### WHAT YOU HAVE TO DO
Down to the last line, copy the records below without any change.

Items listed in a dataset
↓↓↓

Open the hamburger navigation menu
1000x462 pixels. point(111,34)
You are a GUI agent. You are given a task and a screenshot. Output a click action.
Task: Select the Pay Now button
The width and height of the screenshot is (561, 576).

↑↑↑

### RESPONSE TO THE TASK
Open the hamburger navigation menu
1000x462 pixels. point(111,34)
You are a GUI agent. You are given a task and a screenshot. Output a click action.
Task: Select the Pay Now button
The width and height of the screenshot is (561, 576).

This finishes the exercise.